§ **ENTRIES PROVIDED**:
________________

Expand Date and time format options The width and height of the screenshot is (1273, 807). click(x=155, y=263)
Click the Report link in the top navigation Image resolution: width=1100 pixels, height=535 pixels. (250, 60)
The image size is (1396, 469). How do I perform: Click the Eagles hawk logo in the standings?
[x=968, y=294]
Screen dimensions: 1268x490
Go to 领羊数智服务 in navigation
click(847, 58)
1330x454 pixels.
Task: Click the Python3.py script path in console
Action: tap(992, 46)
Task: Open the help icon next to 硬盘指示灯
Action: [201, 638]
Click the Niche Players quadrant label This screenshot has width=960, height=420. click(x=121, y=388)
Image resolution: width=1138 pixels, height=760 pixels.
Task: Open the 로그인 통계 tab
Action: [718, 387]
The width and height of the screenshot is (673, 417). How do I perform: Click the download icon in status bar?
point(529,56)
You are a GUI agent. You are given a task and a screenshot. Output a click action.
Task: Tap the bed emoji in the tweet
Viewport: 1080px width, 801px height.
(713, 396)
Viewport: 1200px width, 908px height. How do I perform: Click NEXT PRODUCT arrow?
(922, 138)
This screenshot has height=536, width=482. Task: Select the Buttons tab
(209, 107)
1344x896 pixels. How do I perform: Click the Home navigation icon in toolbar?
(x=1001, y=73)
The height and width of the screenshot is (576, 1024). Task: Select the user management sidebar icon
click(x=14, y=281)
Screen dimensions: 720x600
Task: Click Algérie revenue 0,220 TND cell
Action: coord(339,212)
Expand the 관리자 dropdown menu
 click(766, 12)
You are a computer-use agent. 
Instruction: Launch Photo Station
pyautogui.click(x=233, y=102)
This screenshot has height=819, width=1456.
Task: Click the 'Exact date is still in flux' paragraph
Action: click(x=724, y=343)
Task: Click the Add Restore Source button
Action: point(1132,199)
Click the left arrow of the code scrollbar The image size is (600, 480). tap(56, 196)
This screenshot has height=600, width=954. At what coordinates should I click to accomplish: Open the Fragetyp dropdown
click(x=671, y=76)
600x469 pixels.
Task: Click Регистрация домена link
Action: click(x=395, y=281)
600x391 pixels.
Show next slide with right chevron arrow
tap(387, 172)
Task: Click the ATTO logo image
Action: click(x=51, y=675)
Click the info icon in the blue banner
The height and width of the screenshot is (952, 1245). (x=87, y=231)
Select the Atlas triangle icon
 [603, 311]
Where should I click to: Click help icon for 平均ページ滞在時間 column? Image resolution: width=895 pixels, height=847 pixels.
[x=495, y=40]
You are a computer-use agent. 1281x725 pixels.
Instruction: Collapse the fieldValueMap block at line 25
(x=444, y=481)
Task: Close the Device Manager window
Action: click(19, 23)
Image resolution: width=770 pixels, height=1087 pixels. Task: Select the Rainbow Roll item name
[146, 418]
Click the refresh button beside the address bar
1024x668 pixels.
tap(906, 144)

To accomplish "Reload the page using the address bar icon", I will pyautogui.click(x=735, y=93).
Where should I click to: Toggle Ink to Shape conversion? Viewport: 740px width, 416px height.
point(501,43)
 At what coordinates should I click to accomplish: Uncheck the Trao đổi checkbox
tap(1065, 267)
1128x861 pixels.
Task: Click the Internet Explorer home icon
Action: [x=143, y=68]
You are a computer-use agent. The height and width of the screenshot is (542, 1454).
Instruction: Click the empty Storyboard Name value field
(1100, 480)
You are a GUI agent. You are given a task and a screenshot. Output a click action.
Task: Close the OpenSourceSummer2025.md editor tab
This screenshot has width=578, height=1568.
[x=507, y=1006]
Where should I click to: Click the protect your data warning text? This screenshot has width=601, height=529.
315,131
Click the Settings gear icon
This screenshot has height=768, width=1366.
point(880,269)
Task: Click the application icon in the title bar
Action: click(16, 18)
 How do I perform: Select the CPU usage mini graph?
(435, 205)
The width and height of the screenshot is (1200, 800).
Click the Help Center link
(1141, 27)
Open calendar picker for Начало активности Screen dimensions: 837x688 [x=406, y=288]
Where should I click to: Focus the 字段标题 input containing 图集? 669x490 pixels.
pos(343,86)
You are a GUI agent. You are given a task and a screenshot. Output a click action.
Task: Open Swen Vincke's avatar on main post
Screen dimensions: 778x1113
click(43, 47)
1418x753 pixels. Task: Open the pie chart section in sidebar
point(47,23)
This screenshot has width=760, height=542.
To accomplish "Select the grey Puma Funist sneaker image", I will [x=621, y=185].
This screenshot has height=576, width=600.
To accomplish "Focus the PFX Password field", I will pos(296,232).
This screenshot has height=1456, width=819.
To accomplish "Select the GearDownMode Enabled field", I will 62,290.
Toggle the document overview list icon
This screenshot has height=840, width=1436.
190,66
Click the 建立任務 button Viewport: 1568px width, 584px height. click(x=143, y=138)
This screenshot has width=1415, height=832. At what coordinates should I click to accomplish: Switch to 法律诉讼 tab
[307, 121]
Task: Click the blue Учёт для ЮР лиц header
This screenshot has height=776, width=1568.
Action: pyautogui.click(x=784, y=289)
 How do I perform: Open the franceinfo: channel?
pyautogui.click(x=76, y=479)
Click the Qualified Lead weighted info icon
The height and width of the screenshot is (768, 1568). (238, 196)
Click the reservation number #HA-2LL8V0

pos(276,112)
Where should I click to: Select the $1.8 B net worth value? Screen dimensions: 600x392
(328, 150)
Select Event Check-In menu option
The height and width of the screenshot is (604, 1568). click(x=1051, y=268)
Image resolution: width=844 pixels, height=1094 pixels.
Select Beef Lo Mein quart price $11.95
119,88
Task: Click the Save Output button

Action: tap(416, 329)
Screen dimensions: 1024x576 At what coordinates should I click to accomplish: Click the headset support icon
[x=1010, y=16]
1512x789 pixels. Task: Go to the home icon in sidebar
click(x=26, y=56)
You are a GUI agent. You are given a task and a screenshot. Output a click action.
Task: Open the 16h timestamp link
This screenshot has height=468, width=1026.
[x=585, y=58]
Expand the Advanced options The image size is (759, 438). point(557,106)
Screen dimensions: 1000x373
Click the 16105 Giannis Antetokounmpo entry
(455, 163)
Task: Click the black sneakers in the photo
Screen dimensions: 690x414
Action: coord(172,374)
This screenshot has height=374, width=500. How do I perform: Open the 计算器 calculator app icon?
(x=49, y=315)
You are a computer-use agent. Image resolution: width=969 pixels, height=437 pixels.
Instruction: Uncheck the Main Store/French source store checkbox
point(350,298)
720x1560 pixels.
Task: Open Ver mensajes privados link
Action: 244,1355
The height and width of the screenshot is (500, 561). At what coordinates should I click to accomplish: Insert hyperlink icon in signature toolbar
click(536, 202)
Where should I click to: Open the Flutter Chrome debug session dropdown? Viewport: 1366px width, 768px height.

________________

§ **WHAT YOU SHOULD DO**: Respond with one number, the count of lines of the material that include "computer".

§ **ANSWER AREA**: 4